[BEGIN]

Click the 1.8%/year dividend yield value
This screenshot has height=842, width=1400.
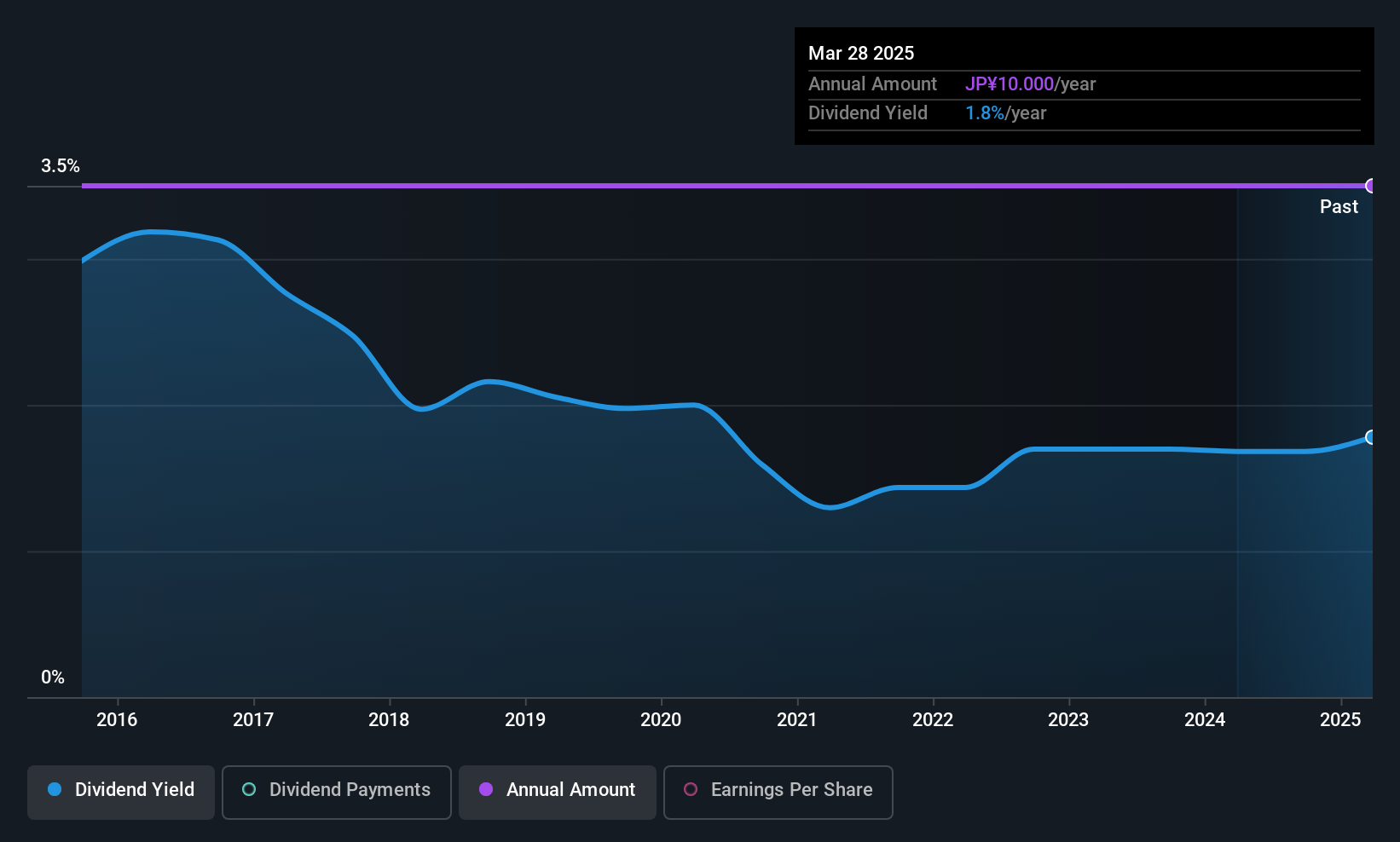pos(1005,112)
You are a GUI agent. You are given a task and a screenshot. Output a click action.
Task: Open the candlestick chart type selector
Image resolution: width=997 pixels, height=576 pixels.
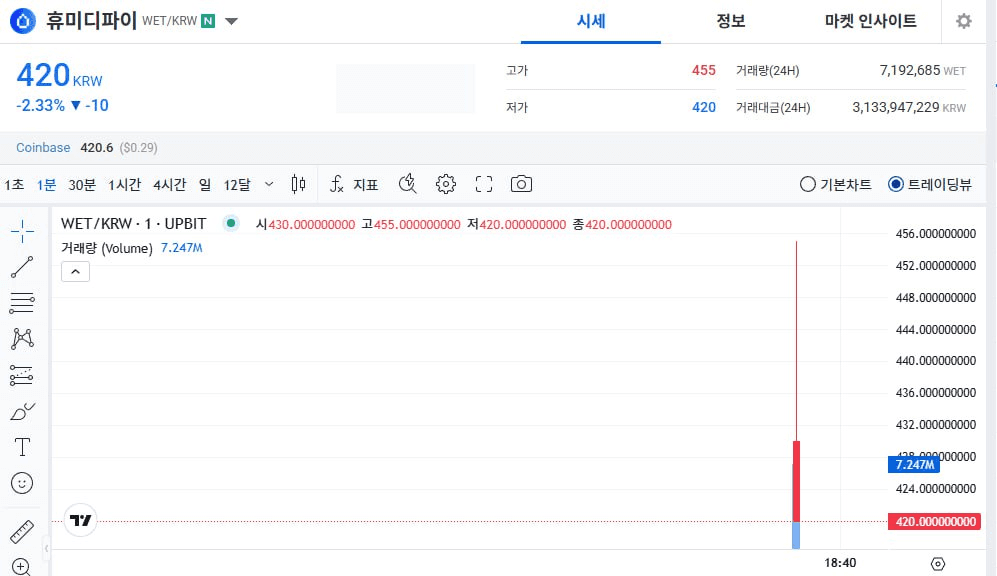(x=298, y=184)
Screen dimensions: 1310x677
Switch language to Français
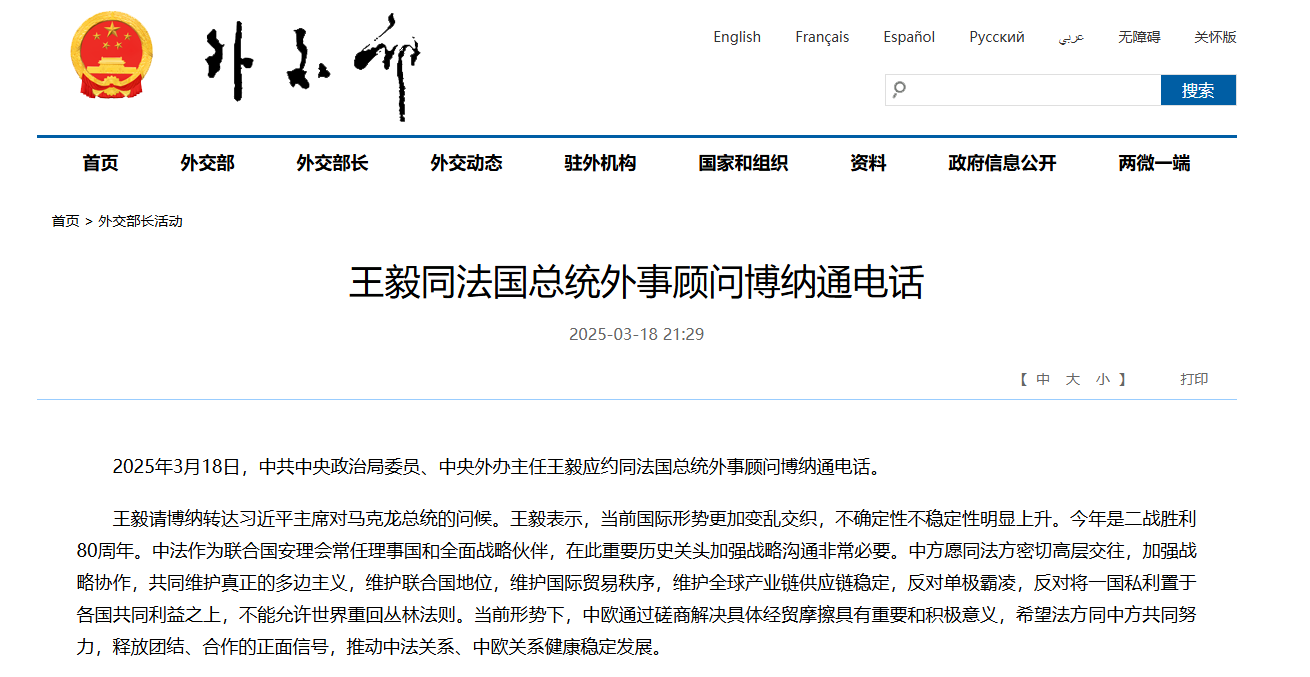click(x=822, y=37)
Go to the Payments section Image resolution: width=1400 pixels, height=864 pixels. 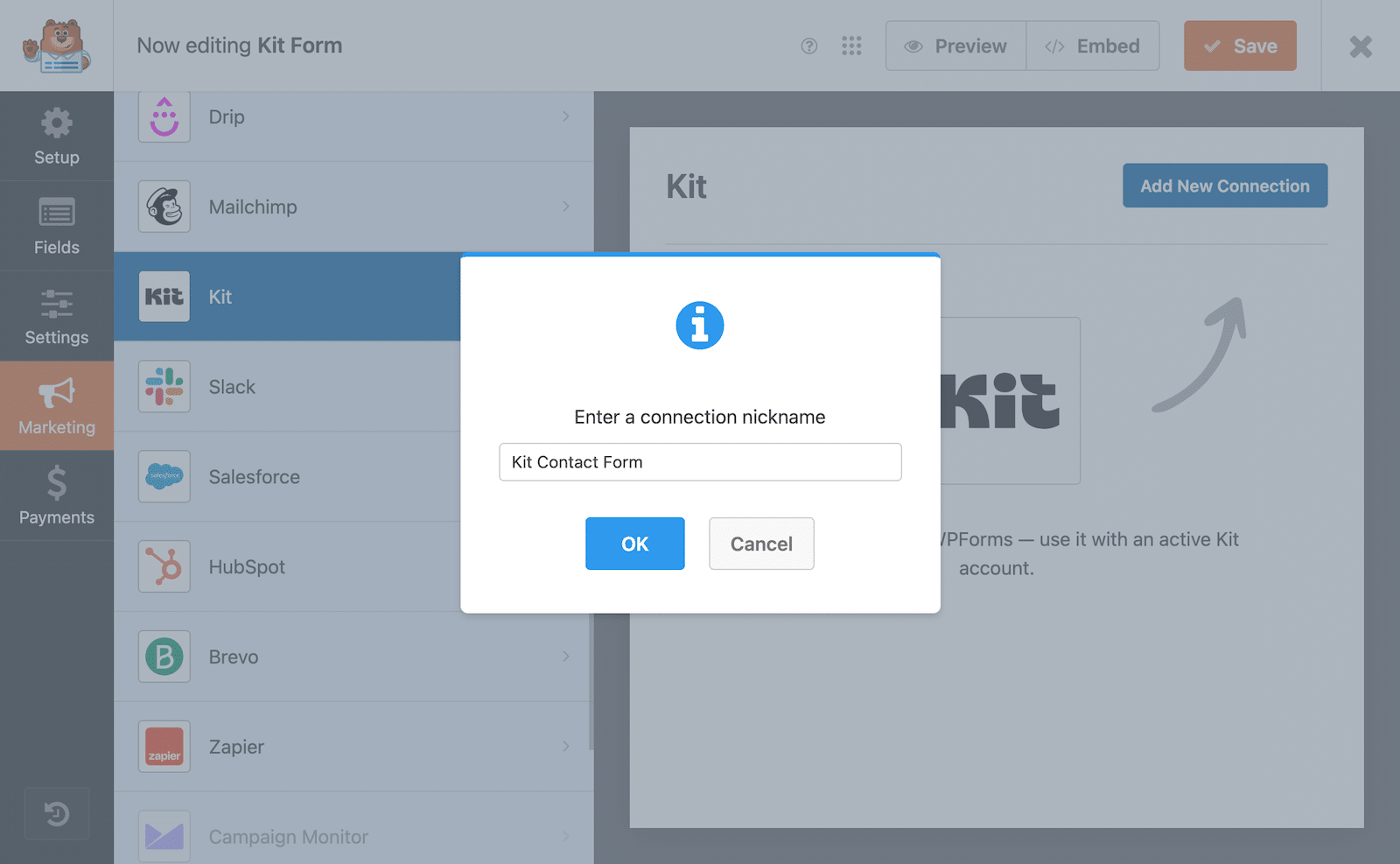[x=57, y=495]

[END]

◆ Work to be completed
Copy the items word for word, starting from the first line and stopping after the line that contains "(x=298, y=184)". Leave out the pictures.

◆ Result
Click the 1.8%/year dividend yield value
This screenshot has height=842, width=1400.
pos(1005,112)
You are a GUI agent. You are given a task and a screenshot. Output a click action.
Task: Open the candlestick chart type selector
Image resolution: width=997 pixels, height=576 pixels.
(x=298, y=184)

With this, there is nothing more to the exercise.